Task description = In the material below, find every line containing "each" and copy that line.
■ ■ ■ ■ ■
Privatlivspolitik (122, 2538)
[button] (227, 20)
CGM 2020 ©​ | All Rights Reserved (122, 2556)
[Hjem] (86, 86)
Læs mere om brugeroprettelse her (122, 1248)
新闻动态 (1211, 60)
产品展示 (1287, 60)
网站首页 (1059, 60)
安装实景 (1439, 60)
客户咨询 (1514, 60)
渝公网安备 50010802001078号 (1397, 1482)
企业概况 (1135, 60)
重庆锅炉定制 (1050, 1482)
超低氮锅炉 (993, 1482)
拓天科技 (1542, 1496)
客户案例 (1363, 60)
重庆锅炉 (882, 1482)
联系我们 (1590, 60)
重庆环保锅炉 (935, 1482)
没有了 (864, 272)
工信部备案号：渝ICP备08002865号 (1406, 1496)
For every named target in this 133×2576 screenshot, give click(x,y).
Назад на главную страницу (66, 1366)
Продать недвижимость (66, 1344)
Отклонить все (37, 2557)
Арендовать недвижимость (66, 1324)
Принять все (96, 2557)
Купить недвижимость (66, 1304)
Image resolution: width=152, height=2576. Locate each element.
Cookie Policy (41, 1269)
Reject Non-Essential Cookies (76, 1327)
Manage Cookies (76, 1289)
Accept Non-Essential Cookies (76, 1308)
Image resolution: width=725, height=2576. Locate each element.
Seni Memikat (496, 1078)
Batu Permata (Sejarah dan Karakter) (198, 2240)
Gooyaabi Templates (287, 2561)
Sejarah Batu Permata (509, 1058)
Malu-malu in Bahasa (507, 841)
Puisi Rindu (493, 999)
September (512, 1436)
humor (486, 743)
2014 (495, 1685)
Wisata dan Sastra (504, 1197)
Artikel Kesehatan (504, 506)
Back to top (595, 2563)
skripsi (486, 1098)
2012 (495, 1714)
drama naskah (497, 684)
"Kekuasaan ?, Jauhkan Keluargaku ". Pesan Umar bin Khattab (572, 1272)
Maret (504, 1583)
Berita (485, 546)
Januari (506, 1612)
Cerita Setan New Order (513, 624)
■ ■ ■ ■ ■
Final answer =
Image resolution: width=152, height=2576. Locate each element.
Image resolution: width=725, height=2576. Locate each element.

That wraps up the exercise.